Жозефина с нескрываемым интересом смотрела на стройную фигурку гостьи в черном вечернем платье, отмечая и декольте, и тени под глазами, и тщательно убранные чудесные каштановые волосы.

— Хорошо. Покинем домашний музей, как только что выразился мой сын. Идемте ко мне, Корнелиус мне все объяснит. Так, дорогой?


Комната Жозефины Мидволд оказалась точной копией городской гостиной Корнелиуса, разве что современный телевизор был больше размером, а дизайн мягкой мебели еще современнее. Поражало огромное количество живых цветов — в вазах, горшках, кашпо. В распахнутое окно доносилось пение птиц из сада.

Вся их небольшая компания расположилась в удобных креслах, друг против друга. В комнате едва слышно звучала музыка. Адвокат неторопливо и обстоятельно изложил матери сагу о встрече с девушкой в конторе, о разговоре с Кристианом Ван дер Меем и, наконец, о завещании покойного и странных условиях, выдвинутых им в пояснительном письме, где были изложены подробные инструкции насчет их с Беатрикс брака.

— Почему он решил сделать такое завещание? — выслушав рассказ Корнелиуса, с искренним удивлением воскликнула Жозефина. — Какой в этом смысл? Был ли у Ван дер Мея особый расчет? Или с ним случилась обычная история — старческое затмение разума перед смертью?

— Трудно догадаться, — пожала плечами Беатрикс.

— Вижу, что и для вас вся эта история с банкиром — тайна за семью печатями. Но выйти замуж за Корнелиуса вы догадались-таки? — в интонации Жозефины Мидволд сквозила даже не ирония, а легкая обида на то, что ее сын так легко попался на крючок случайной милой девушки.

— Беатрикс последовала моему совету, — поспешил сгладить неловкую ситуацию Корнелиус. — Кстати, мама, распорядись насчет кофе. Мы спали от силы часа три, и он так хорошо взбодрил бы нас.

— Знаешь, дорогой, похлопочи сам. А мне, пожалуйста, принесли джин с тоником или чего-нибудь покрепче. Определенно нужно выпить, чтобы во всем разобраться.

М-да, подумала девушка, попала я в гнездышко! И мать, и сын — с амбициями, с характерами, не хотят уступать друг другу. Как сказал бы мой дедушка, будь он здесь, ты, моя крошка, словно цветок между молотом и наковальней.

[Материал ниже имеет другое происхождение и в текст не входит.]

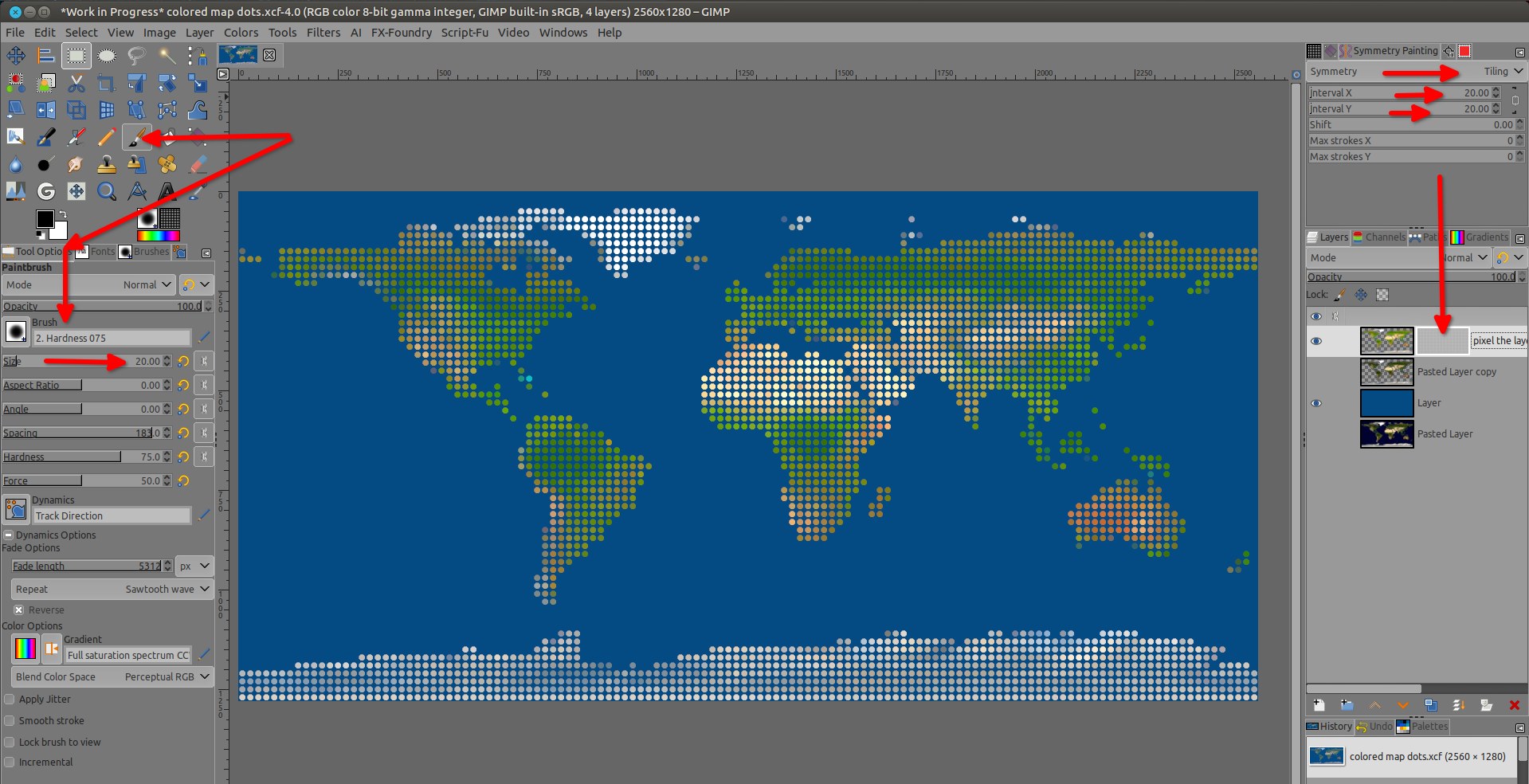Select the Pasted Layer copy thumbnail

point(1386,372)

— Беатрикс, — заметил Корнелиус, — обычно моя мама ничего не пьет крепче чая, ты определенно произвела на нее впечатление… Хорошо, мама, твоя взяла — пойду договариваться с горничной.

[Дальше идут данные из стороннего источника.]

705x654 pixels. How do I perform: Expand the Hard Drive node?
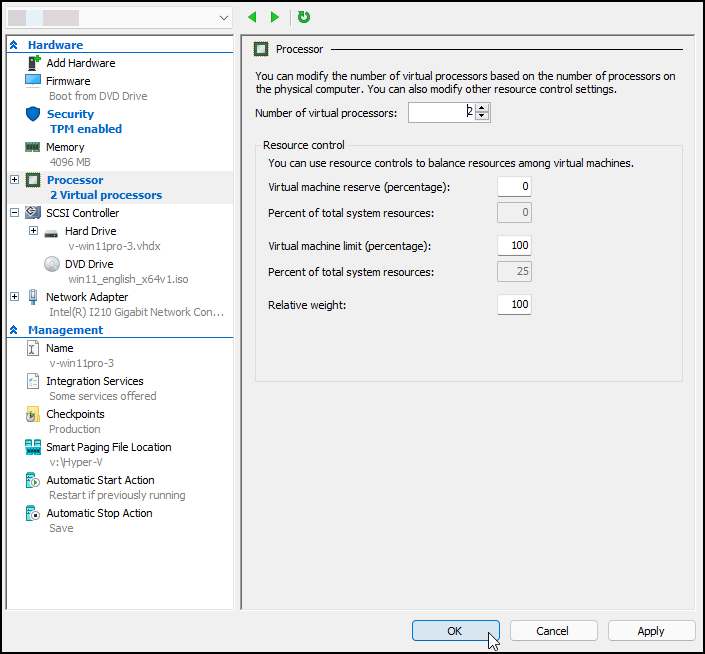33,231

Когда Корнелиус вышел из комнаты, Жозефина с взволнованным видом обратилась к Беатрикс:

— Определенно Кристиан Ван дер Мей преследовал тайные цели этим завещанием. Это точно!.. Скажу тебе, как мать, ты вовсе не относишься к тому типу девушек, с которыми я обыкновенно вижу своего сына. Уж, конечно, не с такой девушкой он мог обручиться.

От неожиданных переживаний и охватившего ее беспокойства Жозефина Мидволд без лишних предисловий перешла с Беатрикс на «ты».

Пожилая дама вновь бросила взгляд на стройные ноги Беатрикс.

— Что у тебя не отнимешь, так то, что ты прехорошенькая.

— Спасибо, — проговорила вежливо Беатрикс. — Если честно, это платье у меня всего двенадцать часов. Обыкновенно я одеваюсь иначе. А еще, госпожа Мидволд, понимаю, что я не из тех девушек, которые могут нравиться вашему сыну. Просто мне приходится бороться за справедливость.

— Вот как? — В глазах Жозефины вспыхнул огонек одобрения.

— Да… — Мисс Робинсон взволнованно выпрямилась. Было видно, что она наэлектризована, что ей с трудом дается вежливый тон и вообще — разговор для нее слишком тяжел. Но ничего, ничего, она вытерпит. — Все, что я делаю, это пытаюсь помочь моим дедушке и бабушке. С ними случилась беда.

И Беатрикс подробно рассказала историю с конторой Кристиана Ван дер Мея. Про свои пикеты, плакатики… Короче, про свою бесплодную борьбу.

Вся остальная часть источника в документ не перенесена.